• **Requirement**:
Read through the listing, and wherever a line holds the word "agent", return it.

Segment Start: Provided material

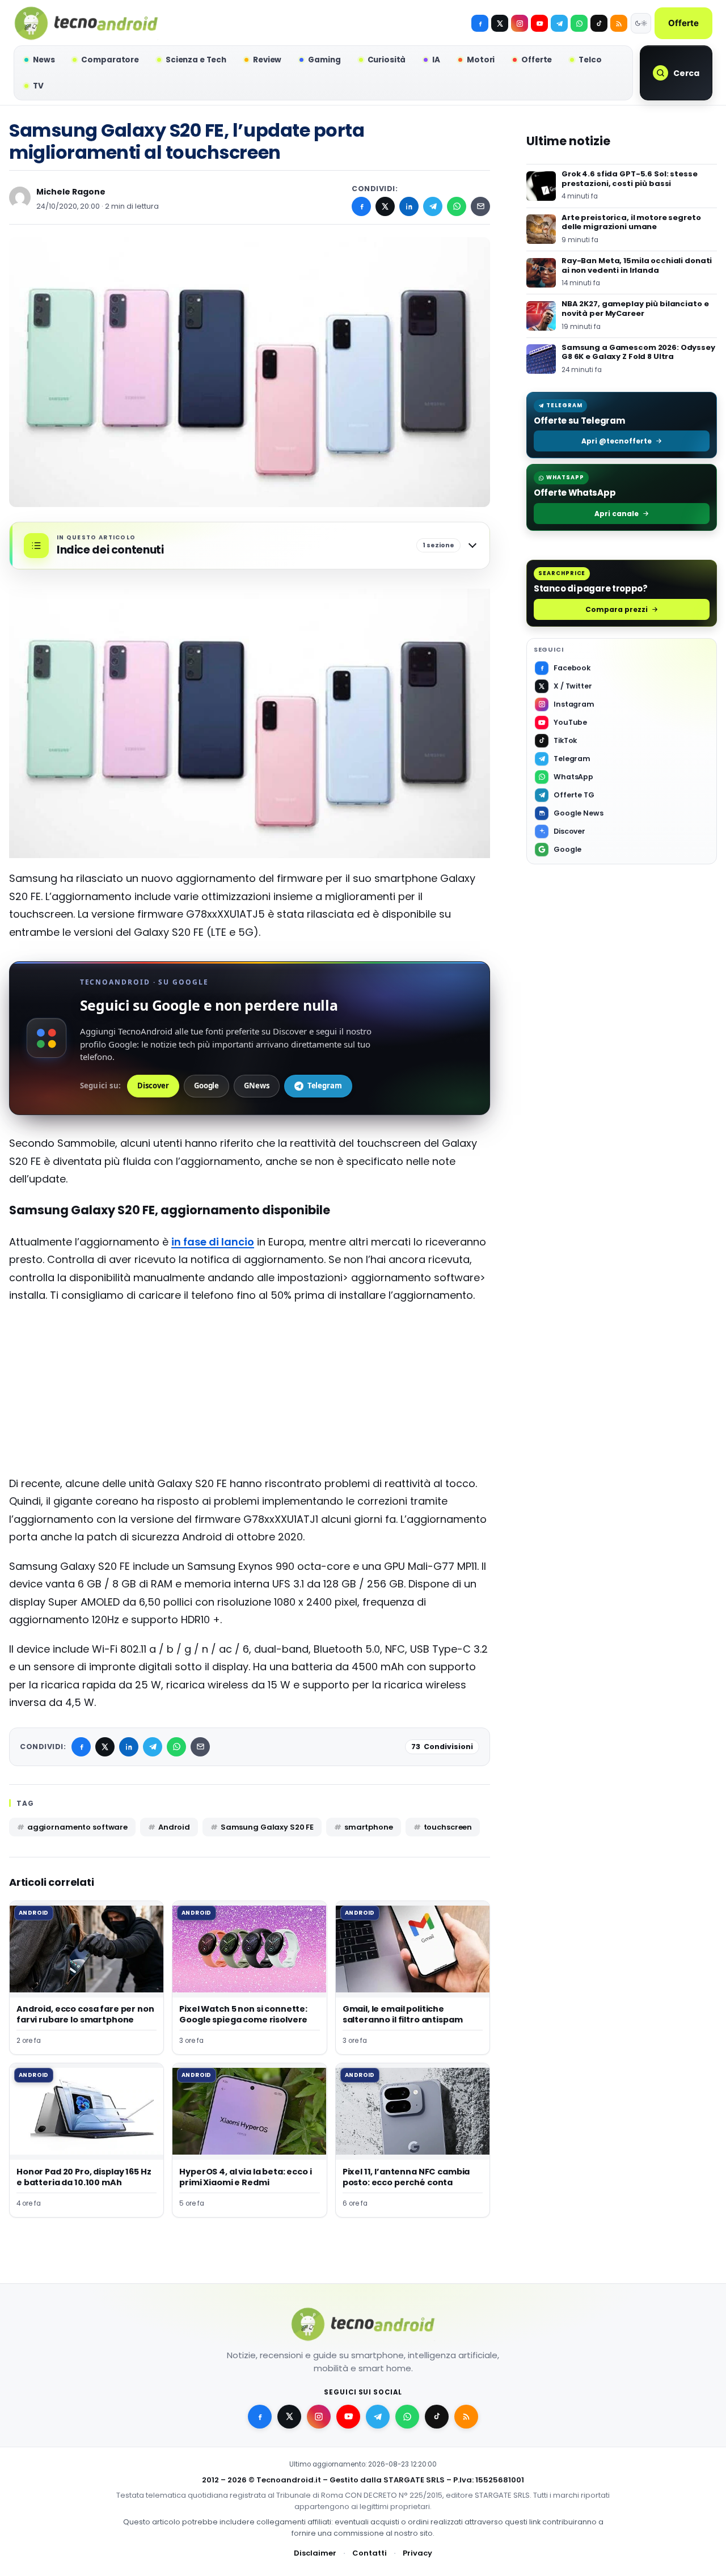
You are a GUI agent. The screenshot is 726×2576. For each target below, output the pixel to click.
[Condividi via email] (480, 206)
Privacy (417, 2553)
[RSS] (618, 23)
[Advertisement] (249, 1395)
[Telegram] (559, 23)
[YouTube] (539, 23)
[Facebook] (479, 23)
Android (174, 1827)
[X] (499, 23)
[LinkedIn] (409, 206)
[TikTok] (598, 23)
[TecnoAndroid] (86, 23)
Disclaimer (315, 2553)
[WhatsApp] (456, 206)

Segment End: Provided material
Segment Start: Provided material

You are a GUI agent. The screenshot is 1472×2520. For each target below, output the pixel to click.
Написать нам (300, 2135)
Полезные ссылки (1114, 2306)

Segment End: Provided material

• **Written response**:
You are a GUI agent. The screenshot is 726×2576. For each target below, output the pixel to click.
You are a GUI agent. The screenshot is 1472×2520. For each target below, output the pixel to click.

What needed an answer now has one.